In 2015, Morris had a breakout season in her last year at Arkansas. She broke the collegiate record at the second meet of the indoor season and jumped the current NCAA Outdoor record at 15’5.75″. By using her skills as a broadcast major, she started collecting video clips from all of her track meets and interviews. Morris wanted to create a montage because she knew her time was coming. She became a Bowerman semifinalist, a four-time All-American, a Nike athlete and even jumped for Team USA for the IAAF World Championships.
“That [moment] was a realization point for me,” she said. “Going all the way to the Olympic stadium in Beijing and wearing USA across my chest … That really hit home for me the importance of representing my country. It proved to myself that I belong on the world stage.”
The “queen of hobbies”
Sandi Morris is a flying squirrel—or at least that’s her spirit animal, she told Excelle Sports. There’s a reason why her social media handles are named “sandicheekspv,” and it’s not just because she’s a Spongebob fan. Not only does Morris like to leap from high places on the track, her “squirrly” personality has her jumping from hobby to hobby and always looking for an adventure.

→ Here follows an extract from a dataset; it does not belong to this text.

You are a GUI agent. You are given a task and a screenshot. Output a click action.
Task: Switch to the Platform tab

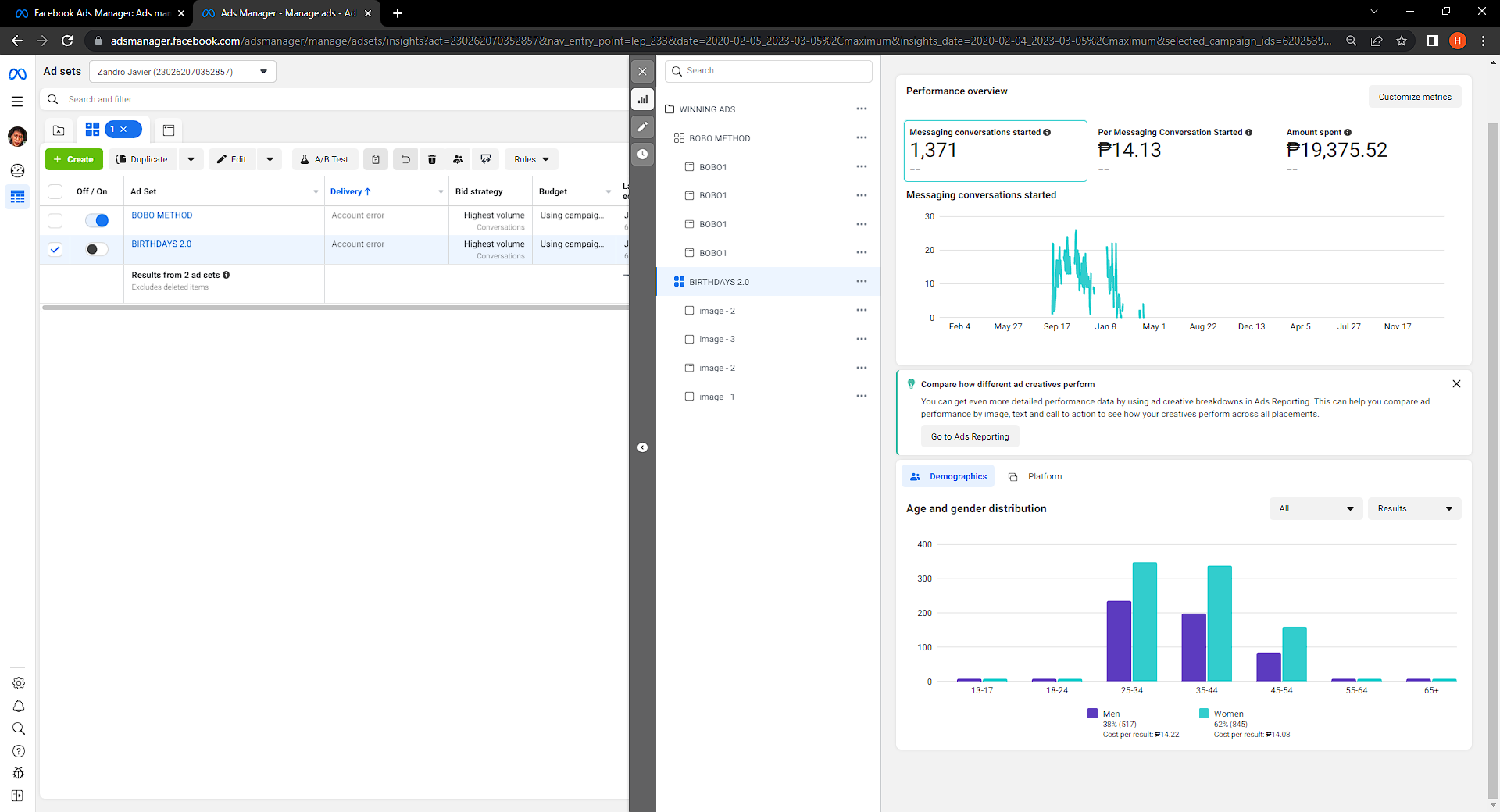[1035, 476]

Morris grew up in Greenville, S.C., a little haven nestled in the foothills of the Blue Ridge Mountains. Her father Harry is a geologist and he always liked to take his daughter camping. Through their explorations, Morris fell in love with nature, rocks and animals.
“God bless my mother,” Morris laughed. “She would let me have every animal I wanted. But her rule was if you don’t take care of it, [she was] going to get rid of it.”
One day, Morris begged her mother to take her to an exotic animal exhibit, after which she took home a flying squirrel named Rufus. Remember the rule was that Morris had to take care of all of her animals or else she’d lose them—reptiles, snakes, fish, birds and all—so she took her father’s saw and built Rufus his own wooden cage.
Her latest addition to the pet family is a little Greyhound puppy named Rango who likes to run with Morris at practice.
Besides her love for animals, Morris has a passion for art and music. She grew up playing violin and taught herself acoustic guitar. Though training for trials has occupied a lot of her time, she uses her rest periods to write songs or make music videos. If she’s tired, she’ll be curled up in one of her blankets, which she happens to collect.
“If I go to any home-goods store and I see a comfy throw, it’s really hard for me to refrain from getting a new soft blanket,” Morris said. “I guess I am a squirrel who likes to nest.”
On the mend and off to trials
It will soon be time for the Sandi “The Flying Squirrel” to soar in Eugene, Ore., where the qualifying round of the pole vault is set to kick off on Friday. But there’s one challenge Morris has to face when she steps onto the runway. In May, she snapped a pole and broke her left wrist at a meet in the Czech Republic. But that wasn’t going to stop her from training as much as she could.
“We just had to get really creative with my training for all the times I couldn’t use my arm,” Morris explained.
With her arm now healed but still achy, Morris is just getting back to vaulting. The doctors said that her wrist is probably going to bother her throughout the competition, but because of all of the reading she’s done, all of the coaching she’s had and all of the falls she has taken just to get up again, Morris knows how to focus. Only a fearless squirrel makes it to the other tree.
“It’s going to be about confidence,” said Morris. “It will mean even more to me if I make it than if I didn’t have this injury. As long as I am confident going into Trials, I can still make this Olympic team.”